O Fundo Monetário Internacional (FMI) – que faz actualmente as suas estimativas para as finanças públicas portuguesas no âmbito das negociações do programa de ajustamento entre a troika e o Governo – aponta na sua publicação semestral Fiscal Monitor, publicada esta terça-feira, para um défice público em Portugal de 5,5% este ano. Este é o valor acordado precisamente na sétima avaliação do programa concluída em Fevereiro.

Há seis meses, o valor previsto na mesma publicação do FMI era de 4,5% e há um ano de 3%. Revisões muito significativas das metas do défice que têm vindo a ser acordadas entre o Governo e troika à medida que vão sendo evidentes as dificuldades para atingir os objectivos traçados inicialmente.

No entanto, fazendo a mesma análise para os outros países sujeitos a um programa de ajustamento, os resultados não são os mesmos. Na Irlanda, a previsão para o défice deste ano é, no relatório publicado ontem, de 7,5%. A previsão apresentada pelo FMI há seis meses era exactamente a mesma, enquanto há um ano se apontava para 7,4%.

No caso grego, com Atenas a ser várias vezes criticada por não cumprir as medidas do programa, as metas para o défice deste ano parecem estar a ser cumpridas. A previsão é neste momento de um défice de 4,6%, exactamente a mesma que era feita há um ano.

Para Chipre, que também está a gora sob um programa de ajustamento, o FMI não apresentou previsões "devido à actual crise".

Em 2012, o falhanço de Portugal nos objectivos do défice também foi maior do que o dos seus parceiros da periferia. O valor final calculado pelo INE e Eurostat foi de 6,4%, após diversas correcções aos dados inicialmente reportados pelas Finanças. Há um ano, a troika apontava para 4,5%.

Na Irlanda, o valor final do défice foi de 7,7%, contra uma previsão de 8,5% um ano antes. E na Grécia foi de 6,4%, um resultado melhor do que os 7,2% iniciais. Para a dívida pública, os resultados são semelhantes. O valor registado por Portugal - de 123% do PIB - ficou 3,9 pontos percentuais acima do previsto um ano antes. Uma diferença bastante maior do que a dos outros países.
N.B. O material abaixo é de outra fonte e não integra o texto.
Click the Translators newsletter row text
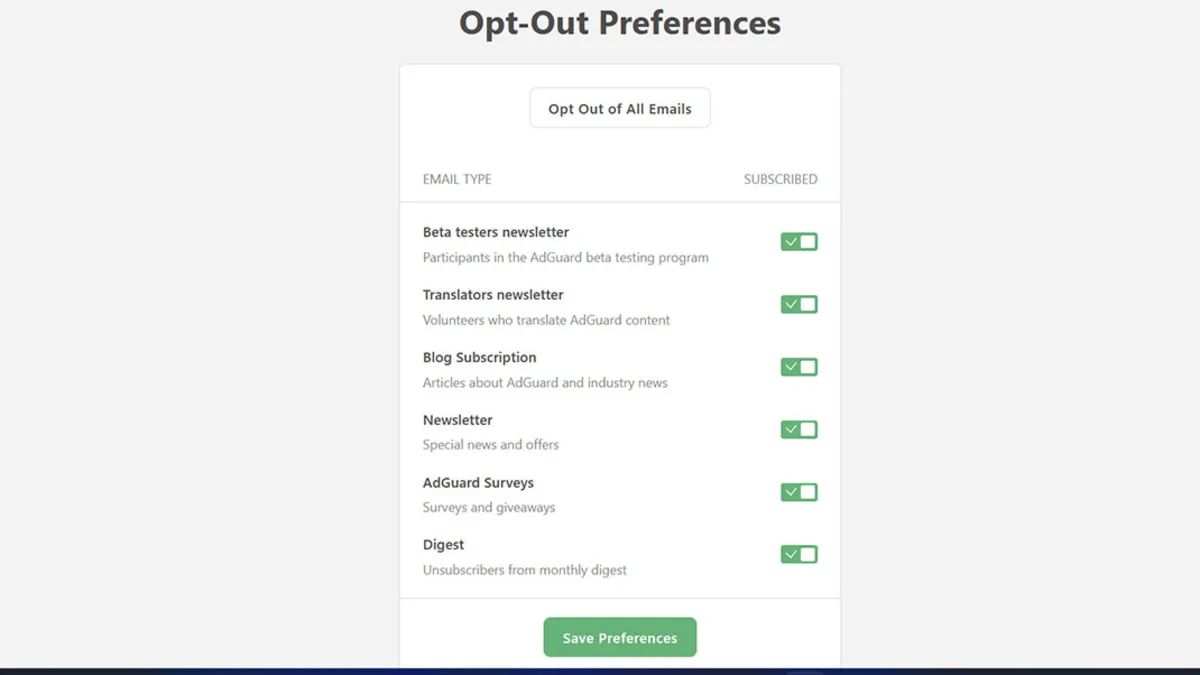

Em Espanha e Itália, dois outros países que já estiveram sob forte pressão para pedirem um resgate, as previsões feitas pelo FMI há um ano para o défice em 2013 não foram também alvo de uma revisão tão profunda neste último relatório.
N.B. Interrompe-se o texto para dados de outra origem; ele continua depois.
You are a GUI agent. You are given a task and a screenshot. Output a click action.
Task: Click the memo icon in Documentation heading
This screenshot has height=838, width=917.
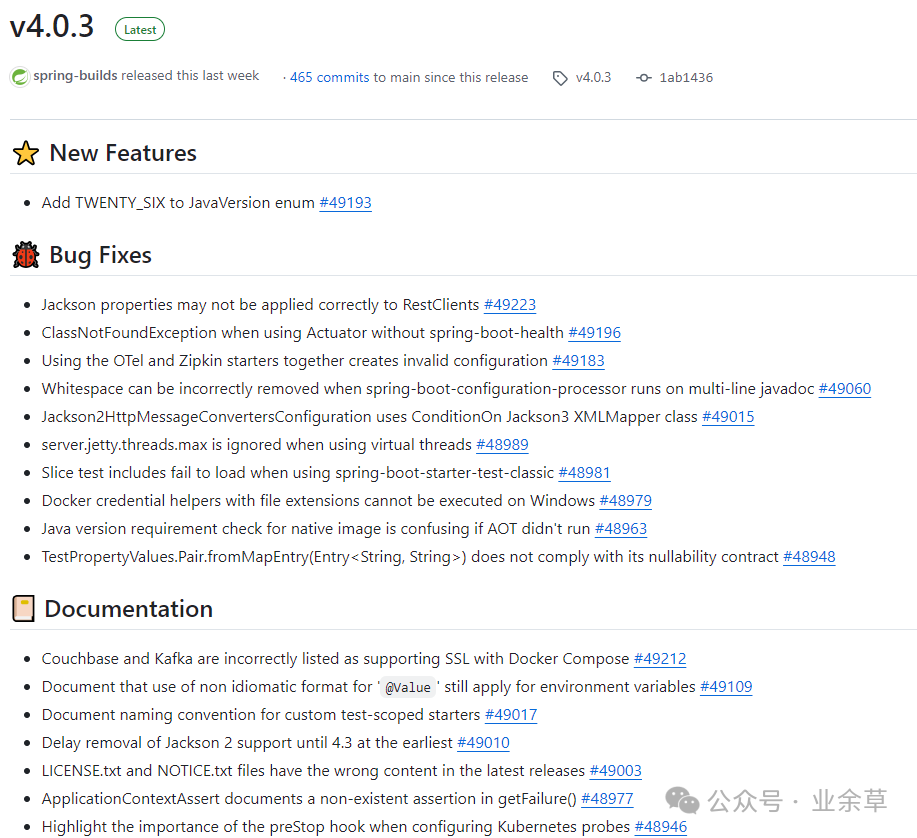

Analisados todos os 30 países classificados como avançados pelo FMI no seu relatório, só a Eslovénia - que tem registado problemas graves nos últimos meses que podem forçar o país a pedir um resgate - levou o FMI a uma correcção mais profunda da meta do défice de 2013, de 4,2% para 6,9%.

Além do Fiscal Monitor, o FMI apresentou também ontem o World Economic Outlook, onde dá a conhecer as suas projecções económicas para o planeta.

Para os países onde a troika está presente, a capacidade do FMI para antever a evolução da economia tem sido, no último ano, nula. Há um ano, estava a apontar para 2013 como o início da recuperação. A Grécia conseguiria uma variação nula do PIB, Portugal cresceria 0,3% e a Irlanda 2%. Os resultados são, decorridos três meses e meio do ano, bastante decepcionantes. Afinal, a Grécia terá o seu PIB a recuar mais 4,2%, a economia portuguesa cairá 2,3% e a Irlanda crescerá, mas apenas 1,1%.

Recentemente, o economista-chefe do FMI, Olivier Blanchard, reconheceu a existência de erros nas previsões, especialmente no cálculo do impacto da austeridade na economia.

Agora, o FMI volta a apostar numa retoma relativamente breve, a começar em 2014 nestes três países. Portugal e Grécia crescerão em 2014 a uma taxa igual, de 0,6%, diz o FMI, que mostra pouca confiança na capacidade portuguesa para crescer no médio prazo. Para 2018, projecta um crescimento anual de 1,8%, menos do que os 2,7% da Irlanda e os 3,3% da Grécia.